Buoyed with International Finance Corporation’s (IFC) support, Carrières et Chaux du Mali (CCM) is currently strengthening its regional influence by exporting agricultural lime to neighboring farmers in Côte d’Ivoire, Guinea, and Senegal.
CEO of CCM, Madani Diallo, says, “IFC’s support will help us reduce our production costs by up to 20 percent and give us the opportunity to better meet the growing local demand for quicklime and agricultural lime.’’
IFC, a member of the World Bank Group, on Tuesday announced an investment in CCM to help the company increase production of agricultural lime and quicklime, essential inputs that will strengthen Mali’s important agriculture and mining industries, creating jobs, and spurring economic growth.
With IFC’s support, CCM will increase its annual production capacity of quicklime from 16,500 tons per year presently to 30,000 tons by 2023, while developing the capacity to produce 50,000 tons of agricultural lime per year.
This will help position the company as a primary supplier to local and regional export markets.
Mining companies in Mali have traditionally relied on European imports of quicklime, which is used extensively during the recovery of gold.
Agricultural lime is a by-product of quicklime.
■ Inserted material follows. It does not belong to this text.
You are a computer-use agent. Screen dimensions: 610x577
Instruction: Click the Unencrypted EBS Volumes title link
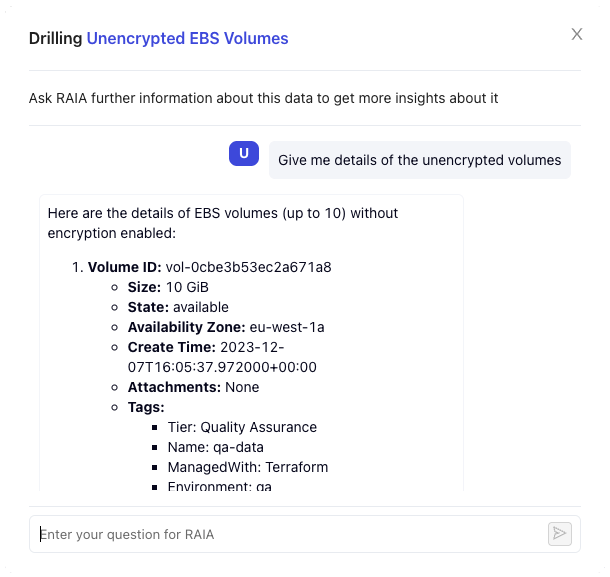point(187,39)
It helps increase the pH of acidic soils, facilitates the absorption of nutrients (such as fertilizers) and increases agriculture productivity.
The investment consists of a loan from IFC and the International Development Association’s Private Sector Window (IDA-PSW) of up to €8.92 million equivalent in XOF.
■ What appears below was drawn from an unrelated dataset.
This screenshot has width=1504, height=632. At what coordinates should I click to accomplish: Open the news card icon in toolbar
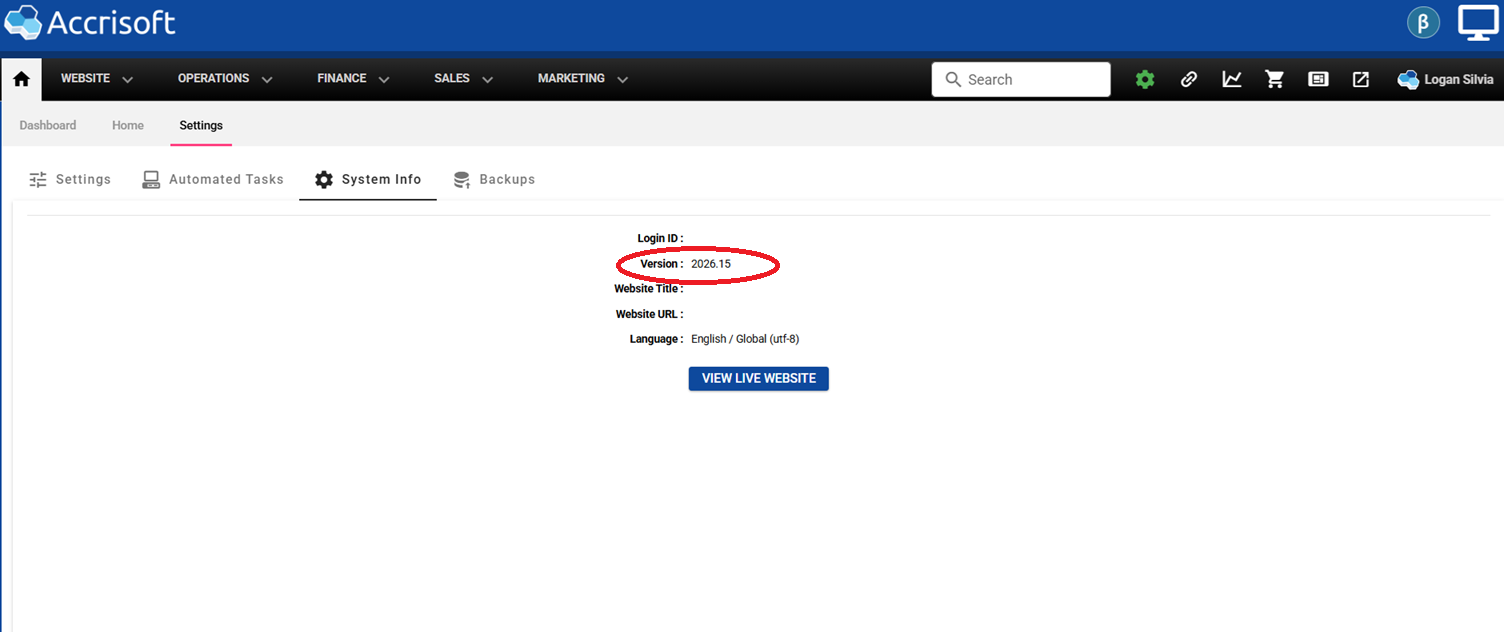click(x=1318, y=79)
It is IFC’s first local currency financing in Mali in support of the manufacturing, agribusiness, and services sectors.
As part of the record $75 billion IDA18 replenishment, the World Bank Group created the $2.5 billion IDA Private Sector Window to catalyse private sector investment in the poorest and most fragile countries.
Recognising the key role of the private sector in achieving IDA18 objectives and the Sustainable Development Goals, the window provides concessional funds for co-investment alongside IFC and Multilateral Investment Guarantee Agency (MIGA) private investments.
Concessional funds help to mitigate risk and reduce barriers, which unlocks and crowds in private investment in emerging markets.
IFC’s Director for West and Central Africa, Aliou Maiga, says, “our investment in CCM will help create opportunities in two important economic sectors, mining and agriculture, which together contribute about 40 percent of Mali’s GDP and provide 65 percent of the country’s jobs.
‘’This project, which will also boost Malian exports to the regional market, is timely as Mali strives to accelerate economic recovery in the face of COVID-19.”
In addition to the investment, IFC is developing an advisory project that will help Malian farmers increase their yields for targeted crops by properly and efficiently using agricultural lime.
Mali’s agricultural land is estimated at 2.4 million hectares, but about two-thirds has only limited productivity. Applying agricultural lime—especially to areas of lower productivity—has the potential to improve soil quality and boost yields.
IFC is however, the largest global development institution focused on the private sector in emerging markets. It is working in more than 100 countries, using its capital, expertise, and influence to create markets and opportunities in developing countries.
In fiscal year 2020, IFC invested $22 billion in private companies and financial institutions in developing countries, leveraging the power of the private sector to end extreme poverty and boost shared prosperity.